Aquí estoy, preparada para recomponer una ilusión de hace ahora cinco años, rota en dos mitades. La contemplo durante un largo instante mientras me envuelve un vapor liviano de nostalgia. Pero más porque esa ilusión nació de mí, porque yo le di forma y color. No era la mayor de las que viví en aquellos días, aunque sí fue uno de esos detalles informales que ayudan a que las risas se prolonguen y la satisfacción se cuele hasta cada célula. Como lo fueron aquellas largas pestañas en los faros del coche, aquellos labios abultados y rojos en el frontal, sobre la matrícula, o aquel velo blanco sujeto con bridas a la baca, que volaba al viento camino a la dicha anhelada e impredecible.
Me apresto a unir de nuevo los dos trozos, aunque no para mí, aquello es agua pasada.

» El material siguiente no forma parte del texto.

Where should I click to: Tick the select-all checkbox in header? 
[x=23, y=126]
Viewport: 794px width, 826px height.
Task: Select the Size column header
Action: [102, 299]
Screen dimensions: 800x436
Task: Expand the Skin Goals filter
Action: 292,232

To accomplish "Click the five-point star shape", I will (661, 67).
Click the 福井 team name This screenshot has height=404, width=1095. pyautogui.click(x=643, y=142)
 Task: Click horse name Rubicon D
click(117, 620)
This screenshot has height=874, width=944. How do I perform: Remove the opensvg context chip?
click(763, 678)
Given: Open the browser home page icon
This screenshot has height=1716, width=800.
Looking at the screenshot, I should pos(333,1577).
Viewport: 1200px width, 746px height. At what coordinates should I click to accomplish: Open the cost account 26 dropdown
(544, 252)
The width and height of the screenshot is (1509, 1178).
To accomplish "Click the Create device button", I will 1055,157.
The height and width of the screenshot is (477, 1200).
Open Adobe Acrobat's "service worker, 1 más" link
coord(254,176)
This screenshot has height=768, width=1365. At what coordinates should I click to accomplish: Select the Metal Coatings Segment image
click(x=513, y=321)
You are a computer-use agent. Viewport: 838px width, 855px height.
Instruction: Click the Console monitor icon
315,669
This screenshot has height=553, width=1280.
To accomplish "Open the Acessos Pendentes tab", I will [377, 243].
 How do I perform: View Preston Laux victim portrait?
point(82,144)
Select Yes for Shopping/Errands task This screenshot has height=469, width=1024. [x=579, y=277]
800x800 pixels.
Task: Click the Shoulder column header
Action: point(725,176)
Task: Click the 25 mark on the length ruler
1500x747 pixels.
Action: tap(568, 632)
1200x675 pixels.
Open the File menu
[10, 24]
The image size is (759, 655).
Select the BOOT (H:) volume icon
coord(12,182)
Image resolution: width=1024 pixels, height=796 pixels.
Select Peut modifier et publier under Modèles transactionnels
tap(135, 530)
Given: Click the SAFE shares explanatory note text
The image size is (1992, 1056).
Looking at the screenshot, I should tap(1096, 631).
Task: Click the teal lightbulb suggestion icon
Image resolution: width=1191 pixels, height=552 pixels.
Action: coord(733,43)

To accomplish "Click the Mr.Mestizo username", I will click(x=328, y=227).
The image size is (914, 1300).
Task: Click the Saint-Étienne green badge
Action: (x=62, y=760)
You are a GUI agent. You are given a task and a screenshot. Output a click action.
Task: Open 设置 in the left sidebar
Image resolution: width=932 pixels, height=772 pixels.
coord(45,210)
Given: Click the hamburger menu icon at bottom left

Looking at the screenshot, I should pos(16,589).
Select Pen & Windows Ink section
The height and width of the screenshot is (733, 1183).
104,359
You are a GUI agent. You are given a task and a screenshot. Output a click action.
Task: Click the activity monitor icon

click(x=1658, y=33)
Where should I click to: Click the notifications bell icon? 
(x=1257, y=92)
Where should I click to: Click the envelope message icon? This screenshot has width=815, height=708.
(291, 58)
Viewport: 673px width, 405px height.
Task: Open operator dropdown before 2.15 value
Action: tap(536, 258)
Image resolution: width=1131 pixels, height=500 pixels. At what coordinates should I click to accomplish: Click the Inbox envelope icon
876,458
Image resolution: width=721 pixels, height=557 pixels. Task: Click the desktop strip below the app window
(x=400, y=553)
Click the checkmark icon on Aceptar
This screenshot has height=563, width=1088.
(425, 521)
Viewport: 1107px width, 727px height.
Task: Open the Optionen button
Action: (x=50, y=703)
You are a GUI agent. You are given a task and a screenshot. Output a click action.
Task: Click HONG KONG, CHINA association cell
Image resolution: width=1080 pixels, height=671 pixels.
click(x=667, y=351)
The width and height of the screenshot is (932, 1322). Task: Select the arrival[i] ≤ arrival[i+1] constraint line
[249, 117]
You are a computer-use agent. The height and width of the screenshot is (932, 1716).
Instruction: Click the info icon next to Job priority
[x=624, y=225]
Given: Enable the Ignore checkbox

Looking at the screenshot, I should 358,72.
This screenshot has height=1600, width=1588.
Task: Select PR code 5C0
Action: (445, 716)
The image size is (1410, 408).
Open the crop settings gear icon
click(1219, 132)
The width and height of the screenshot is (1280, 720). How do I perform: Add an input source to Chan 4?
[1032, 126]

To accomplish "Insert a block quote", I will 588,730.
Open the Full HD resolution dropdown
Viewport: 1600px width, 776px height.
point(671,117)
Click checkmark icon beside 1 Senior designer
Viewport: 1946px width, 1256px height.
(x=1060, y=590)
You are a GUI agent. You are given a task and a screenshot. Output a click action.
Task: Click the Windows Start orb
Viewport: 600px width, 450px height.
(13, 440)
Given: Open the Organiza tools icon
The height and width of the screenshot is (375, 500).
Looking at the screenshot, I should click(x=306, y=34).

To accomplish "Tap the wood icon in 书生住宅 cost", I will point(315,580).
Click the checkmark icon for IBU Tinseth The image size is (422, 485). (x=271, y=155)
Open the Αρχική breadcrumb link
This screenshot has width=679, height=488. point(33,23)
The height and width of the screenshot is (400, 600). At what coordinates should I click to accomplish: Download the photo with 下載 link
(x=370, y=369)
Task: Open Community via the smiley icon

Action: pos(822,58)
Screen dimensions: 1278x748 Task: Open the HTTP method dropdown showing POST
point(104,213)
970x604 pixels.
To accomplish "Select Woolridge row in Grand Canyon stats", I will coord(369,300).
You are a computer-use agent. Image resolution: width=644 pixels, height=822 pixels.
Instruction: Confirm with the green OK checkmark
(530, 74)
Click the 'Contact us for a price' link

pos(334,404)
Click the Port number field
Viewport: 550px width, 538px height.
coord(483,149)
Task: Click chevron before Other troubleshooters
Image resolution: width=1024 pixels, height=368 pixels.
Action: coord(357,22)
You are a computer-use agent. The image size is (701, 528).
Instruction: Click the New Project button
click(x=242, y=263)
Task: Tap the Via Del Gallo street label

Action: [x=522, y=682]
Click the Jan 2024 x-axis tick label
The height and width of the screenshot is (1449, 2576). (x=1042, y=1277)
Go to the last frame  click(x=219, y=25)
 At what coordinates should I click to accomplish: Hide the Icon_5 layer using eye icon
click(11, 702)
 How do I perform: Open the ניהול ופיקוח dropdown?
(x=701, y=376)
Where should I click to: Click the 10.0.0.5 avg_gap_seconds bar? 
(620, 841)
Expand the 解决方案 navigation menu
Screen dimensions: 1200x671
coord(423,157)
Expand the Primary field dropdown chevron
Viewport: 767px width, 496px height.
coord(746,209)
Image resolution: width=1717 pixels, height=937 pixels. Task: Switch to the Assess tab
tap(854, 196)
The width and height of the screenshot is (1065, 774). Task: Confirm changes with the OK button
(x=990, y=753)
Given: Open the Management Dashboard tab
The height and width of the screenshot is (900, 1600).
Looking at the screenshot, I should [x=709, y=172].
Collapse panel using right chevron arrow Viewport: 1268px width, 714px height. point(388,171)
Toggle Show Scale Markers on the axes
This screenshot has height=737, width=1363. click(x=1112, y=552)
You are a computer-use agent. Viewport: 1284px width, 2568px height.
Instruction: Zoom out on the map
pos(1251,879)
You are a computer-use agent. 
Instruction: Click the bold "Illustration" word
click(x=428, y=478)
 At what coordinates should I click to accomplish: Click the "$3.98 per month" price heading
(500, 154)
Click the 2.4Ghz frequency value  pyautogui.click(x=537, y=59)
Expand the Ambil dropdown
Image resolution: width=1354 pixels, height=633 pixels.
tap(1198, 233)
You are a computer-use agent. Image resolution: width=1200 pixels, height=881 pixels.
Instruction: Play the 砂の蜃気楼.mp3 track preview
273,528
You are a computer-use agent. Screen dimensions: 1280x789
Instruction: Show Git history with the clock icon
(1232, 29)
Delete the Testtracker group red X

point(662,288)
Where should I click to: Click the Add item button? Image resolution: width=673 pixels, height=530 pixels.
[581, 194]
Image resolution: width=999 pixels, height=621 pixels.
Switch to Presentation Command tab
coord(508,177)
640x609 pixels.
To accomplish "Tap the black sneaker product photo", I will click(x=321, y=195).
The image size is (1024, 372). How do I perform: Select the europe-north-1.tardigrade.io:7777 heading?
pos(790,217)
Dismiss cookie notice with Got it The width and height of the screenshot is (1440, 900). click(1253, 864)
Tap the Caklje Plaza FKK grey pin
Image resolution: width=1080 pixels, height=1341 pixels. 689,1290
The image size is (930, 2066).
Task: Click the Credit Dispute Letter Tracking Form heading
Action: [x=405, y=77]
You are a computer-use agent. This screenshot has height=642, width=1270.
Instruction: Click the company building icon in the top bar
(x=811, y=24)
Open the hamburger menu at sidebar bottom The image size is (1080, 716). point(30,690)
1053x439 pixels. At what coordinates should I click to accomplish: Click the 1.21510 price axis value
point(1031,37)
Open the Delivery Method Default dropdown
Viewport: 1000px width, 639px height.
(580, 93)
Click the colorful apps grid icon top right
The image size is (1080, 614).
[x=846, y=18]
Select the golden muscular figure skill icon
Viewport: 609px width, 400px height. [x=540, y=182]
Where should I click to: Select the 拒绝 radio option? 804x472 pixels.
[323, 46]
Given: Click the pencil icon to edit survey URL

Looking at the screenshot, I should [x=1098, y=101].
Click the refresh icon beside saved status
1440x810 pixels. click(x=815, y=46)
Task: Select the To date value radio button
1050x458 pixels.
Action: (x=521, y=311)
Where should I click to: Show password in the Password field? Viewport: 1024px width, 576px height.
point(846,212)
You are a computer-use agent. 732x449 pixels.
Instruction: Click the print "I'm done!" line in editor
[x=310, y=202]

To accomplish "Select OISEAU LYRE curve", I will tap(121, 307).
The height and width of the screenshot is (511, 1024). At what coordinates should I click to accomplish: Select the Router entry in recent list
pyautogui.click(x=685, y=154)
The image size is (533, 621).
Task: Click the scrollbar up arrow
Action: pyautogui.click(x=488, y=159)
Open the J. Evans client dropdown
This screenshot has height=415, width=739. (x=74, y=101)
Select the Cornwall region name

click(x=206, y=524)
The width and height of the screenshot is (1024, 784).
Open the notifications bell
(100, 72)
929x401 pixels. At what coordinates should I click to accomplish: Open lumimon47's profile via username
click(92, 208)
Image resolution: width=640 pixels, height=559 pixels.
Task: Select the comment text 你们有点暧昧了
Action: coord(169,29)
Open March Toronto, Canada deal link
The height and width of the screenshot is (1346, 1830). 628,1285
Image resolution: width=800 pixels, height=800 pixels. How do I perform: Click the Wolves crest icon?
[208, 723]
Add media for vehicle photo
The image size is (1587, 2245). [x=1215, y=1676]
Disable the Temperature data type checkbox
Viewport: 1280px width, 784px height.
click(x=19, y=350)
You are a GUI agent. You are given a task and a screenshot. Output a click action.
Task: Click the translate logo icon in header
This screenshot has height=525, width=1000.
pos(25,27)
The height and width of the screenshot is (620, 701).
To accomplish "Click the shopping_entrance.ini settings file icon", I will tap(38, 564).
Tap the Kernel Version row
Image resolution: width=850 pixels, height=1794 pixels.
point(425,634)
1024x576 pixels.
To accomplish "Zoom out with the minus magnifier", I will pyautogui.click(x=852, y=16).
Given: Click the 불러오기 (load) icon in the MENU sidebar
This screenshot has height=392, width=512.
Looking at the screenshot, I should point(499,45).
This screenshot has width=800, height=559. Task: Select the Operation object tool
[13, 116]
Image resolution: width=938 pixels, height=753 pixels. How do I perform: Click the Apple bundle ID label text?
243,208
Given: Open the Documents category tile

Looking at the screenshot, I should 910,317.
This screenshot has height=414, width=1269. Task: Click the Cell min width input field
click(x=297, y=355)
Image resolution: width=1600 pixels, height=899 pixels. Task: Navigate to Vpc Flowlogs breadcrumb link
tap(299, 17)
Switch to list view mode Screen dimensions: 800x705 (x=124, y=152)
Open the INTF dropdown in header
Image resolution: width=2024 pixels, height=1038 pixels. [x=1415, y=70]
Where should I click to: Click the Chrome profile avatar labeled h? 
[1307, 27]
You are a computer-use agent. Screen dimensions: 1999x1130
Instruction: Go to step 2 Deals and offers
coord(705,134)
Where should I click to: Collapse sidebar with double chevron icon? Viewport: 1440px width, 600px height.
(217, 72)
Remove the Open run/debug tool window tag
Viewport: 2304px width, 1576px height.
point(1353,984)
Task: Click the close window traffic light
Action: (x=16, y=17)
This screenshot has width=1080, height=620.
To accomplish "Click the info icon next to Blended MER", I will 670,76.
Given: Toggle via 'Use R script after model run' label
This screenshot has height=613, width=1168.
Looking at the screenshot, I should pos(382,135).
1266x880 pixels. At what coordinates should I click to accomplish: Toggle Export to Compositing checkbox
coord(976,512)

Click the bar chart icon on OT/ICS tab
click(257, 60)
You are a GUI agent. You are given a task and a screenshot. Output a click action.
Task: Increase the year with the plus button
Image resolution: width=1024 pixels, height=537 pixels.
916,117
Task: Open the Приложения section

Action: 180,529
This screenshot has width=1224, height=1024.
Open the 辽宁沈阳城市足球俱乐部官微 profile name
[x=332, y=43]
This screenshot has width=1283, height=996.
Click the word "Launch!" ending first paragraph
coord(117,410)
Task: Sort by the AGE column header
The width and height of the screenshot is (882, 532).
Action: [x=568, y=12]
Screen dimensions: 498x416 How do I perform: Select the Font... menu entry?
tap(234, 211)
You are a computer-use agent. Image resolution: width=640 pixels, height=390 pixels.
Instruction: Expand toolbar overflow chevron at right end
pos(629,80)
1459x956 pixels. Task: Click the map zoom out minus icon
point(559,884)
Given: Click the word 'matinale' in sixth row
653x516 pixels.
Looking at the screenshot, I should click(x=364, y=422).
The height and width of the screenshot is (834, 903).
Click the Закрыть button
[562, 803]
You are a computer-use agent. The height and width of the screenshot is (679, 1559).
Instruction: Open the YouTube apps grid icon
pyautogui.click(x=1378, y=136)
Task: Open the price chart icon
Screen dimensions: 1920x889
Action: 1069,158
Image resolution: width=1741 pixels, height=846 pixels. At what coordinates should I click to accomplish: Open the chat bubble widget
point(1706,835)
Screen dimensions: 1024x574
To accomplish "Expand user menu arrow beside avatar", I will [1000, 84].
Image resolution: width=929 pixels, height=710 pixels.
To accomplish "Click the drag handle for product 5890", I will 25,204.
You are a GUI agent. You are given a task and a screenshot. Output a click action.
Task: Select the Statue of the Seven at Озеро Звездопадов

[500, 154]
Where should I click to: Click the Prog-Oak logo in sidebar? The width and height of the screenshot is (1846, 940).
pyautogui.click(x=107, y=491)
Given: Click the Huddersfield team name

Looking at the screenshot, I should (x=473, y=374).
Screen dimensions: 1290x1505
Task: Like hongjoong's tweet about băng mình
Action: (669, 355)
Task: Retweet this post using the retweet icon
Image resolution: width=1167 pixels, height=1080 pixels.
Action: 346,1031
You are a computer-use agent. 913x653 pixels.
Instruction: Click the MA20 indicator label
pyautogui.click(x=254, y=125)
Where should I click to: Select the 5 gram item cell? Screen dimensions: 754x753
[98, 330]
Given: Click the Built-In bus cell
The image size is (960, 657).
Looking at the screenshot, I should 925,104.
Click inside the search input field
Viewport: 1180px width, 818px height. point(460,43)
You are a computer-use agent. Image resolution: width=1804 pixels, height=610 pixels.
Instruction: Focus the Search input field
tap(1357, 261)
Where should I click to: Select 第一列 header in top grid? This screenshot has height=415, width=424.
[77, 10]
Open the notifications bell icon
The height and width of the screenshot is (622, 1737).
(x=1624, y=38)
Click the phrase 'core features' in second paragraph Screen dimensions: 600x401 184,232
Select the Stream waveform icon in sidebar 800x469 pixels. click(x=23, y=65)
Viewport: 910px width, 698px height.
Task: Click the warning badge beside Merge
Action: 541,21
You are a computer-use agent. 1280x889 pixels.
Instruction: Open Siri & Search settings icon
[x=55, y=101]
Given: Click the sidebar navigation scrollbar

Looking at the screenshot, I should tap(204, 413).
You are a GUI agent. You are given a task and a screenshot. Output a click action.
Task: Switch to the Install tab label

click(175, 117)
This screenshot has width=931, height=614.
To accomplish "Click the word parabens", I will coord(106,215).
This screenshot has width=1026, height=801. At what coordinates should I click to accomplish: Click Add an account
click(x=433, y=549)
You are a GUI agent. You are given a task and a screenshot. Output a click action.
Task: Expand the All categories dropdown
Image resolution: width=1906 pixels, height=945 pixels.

No me arrepiento de nada, pues de nada sirve arrepentirse de lo ya vivido. En aquellos días fue bonito, la felicidad me ungía, estaba convencida de lo que hacía y deseosa de hacerlo; el horizonte que imaginaba ante mí era luminoso, de amaneceres compartidos y proyectos comunes. Que se partiera en dos no es culpa de nadie, son cosas de la vida. El mundo imaginado que cada cual nos creamos siempre acaba estallando; a veces el real presenta pocas variaciones y apenas te das cuenta, otras, en cambio, descubres que nada era lo que parecía, o al menos no lo importante.
Claveteo las dos mitades para convertirlas en ilusión de una amiga que vive hoy las suyas. Se la regalo, yo no la necesito. Ha quedado bien, ella lo verá espléndido. Yo, en cambio, tras unir las dos mitades, distingo en el artesanal photocall las cicatrices del que fue mi mundo imaginado.